_QUOTED PASSAGE_:
It’s been several years since I’ve read clear through Sir Walter Scott’s subversive little ode to Medieval fantasy, Ivanhoe. I seem to recall as I worked my way through the glad-of-met hail-fair-warrior celebration of Armored Manliness that it had much more of a Dungeons and Dragons flavor to it than the libra verite sensation I suspect it engendered. Bold knights were bold, delicate damsels were delicate.
Cunning Jews were cunning.
What I didn’t do was think about how the novel fit in against its natural backdrop of Enlightenment virtues. By the time 1820 rolls around, the civilizing effects of doux commerce have tamed the savage English countryside, and the Glorious Revolution have long since made the British Parliament one of the most powerful organizations in Europe, if not on Earth. By 1820, Bentham had made his mark—prudence was ascendant, and though it’s hard to gauge from here, I’ve a suspicion that readers may have felt a twang of nostalgia for (relatively) ignored courage, or for self-satisfying myths of martial honor.
I think I read it wrong. I think the characters were meant to be allegorical. And the character of Isaac of York was meant to represent the ascendant bourgeois affection towards commerce.
There are a couple of ways to go with this interpretation, depending on how generous you want to be towards Scott. The portrayal of Isaac isn’t entirely unsympathetic. He has his moments of courage and honor, just like the Saxon characters have their moments of disrepute and cowardice. But the question of what Scott intended is less interesting to me than what his contemporary audience might have interpreted. Is it plausible that a typical reader might have gotten through the tale and said “hey! I have Saxon blood, and these dudes are pretty cool” while at the same time thinking, “golly, that Isaac sure is a calculating mercenary, what with hiring help to get his daughter back instead of strapping on a sword and doing it himself—what a coward.”

_DIRECTIVES_:
1. According to the Ivanhoe essay, which character was meant to represent the ascendant bourgeois affection towards commerce?
2. Write the next part of the Ivanhoe essay, picking up after its last sentence.

_RECORD SET_:
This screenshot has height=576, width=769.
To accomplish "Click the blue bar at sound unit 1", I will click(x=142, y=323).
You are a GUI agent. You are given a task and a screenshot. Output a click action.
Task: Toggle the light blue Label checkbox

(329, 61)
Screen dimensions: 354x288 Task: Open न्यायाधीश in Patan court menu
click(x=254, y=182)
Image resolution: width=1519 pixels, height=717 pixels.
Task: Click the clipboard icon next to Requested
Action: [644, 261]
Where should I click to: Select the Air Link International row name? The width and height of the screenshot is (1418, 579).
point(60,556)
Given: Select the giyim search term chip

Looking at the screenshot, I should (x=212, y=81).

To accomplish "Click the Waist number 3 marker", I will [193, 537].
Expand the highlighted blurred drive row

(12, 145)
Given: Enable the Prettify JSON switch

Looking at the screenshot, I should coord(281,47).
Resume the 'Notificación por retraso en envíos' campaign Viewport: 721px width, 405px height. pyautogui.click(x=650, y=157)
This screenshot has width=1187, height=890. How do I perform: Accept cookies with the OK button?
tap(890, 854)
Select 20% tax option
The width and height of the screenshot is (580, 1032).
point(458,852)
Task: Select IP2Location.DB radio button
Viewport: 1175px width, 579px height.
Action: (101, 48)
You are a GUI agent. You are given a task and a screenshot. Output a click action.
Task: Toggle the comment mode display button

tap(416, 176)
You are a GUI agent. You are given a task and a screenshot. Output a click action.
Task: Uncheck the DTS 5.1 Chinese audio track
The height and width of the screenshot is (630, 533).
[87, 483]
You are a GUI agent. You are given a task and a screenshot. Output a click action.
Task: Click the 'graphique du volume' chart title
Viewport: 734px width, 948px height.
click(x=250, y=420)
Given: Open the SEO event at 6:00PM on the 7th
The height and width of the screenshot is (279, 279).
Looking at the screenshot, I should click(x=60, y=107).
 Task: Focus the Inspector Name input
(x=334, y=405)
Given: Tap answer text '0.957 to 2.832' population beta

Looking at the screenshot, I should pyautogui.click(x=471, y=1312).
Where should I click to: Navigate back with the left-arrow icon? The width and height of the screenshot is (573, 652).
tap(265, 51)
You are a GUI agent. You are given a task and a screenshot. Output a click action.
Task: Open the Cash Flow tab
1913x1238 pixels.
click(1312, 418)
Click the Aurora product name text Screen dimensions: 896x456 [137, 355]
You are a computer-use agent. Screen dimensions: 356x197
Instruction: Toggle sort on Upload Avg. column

_EXERCISE ANSWERS_:
1. Isaac of York

2.
Tropes feed prejudices feed tropes. More viciously (or virtuously if we’re lucky enough, I guess) if the trope ends up embedded in a popular work. And Ivanhoe was (and is) popular, make no mistake. I’m comfortable claiming without citation that Soctt’s work probably bears the lion’s share of credit for propagating the myth of the noble knight and for the dreary longevity of the weird, sanitized version of the chivalric code that still plagues ordinary folks’ misunderstanding of Medieval society even unto this very day. Dragged along with that, digging its heels in the mud is the transplanted, fish-out-of-water, Merchant-of-Venice (and yes, the trope, like so many others, is hardly original to The Bard) depiction of the Craven Jew. Even though it was probably just for literary purposes, consider the possibility that real flesh-and-blood Jews suffered for it.
Tragically, this was at a time when the historically Jewish virtues of thrift, euvoluntary exchange, merchant honor, and prudence were now becoming commonplace. It’s understandable (if still unforgivable) that pre-Enlightenment folks could have heaped scorn upon the virtues displayed by career merchants (read: Jews), but for folks that have already begun to adopt those very virtues? That’s savage tragedy right there, people. Life exceeds art.
And we’re still paying the price. It has come to my attention recently that here and now, in 20-frigging-14 there are still people out there citing shit from the Protocols of the Elders of Zion and making blood libel claims and spewing other bewilderingly benighted anti-Semitic rubbish. Surely Scott isn’t all to blame for this, not by a long shot, but this is strong—nay—very strong evidence in support of the claim that rhetoric matters… a whole lot.
This is really good.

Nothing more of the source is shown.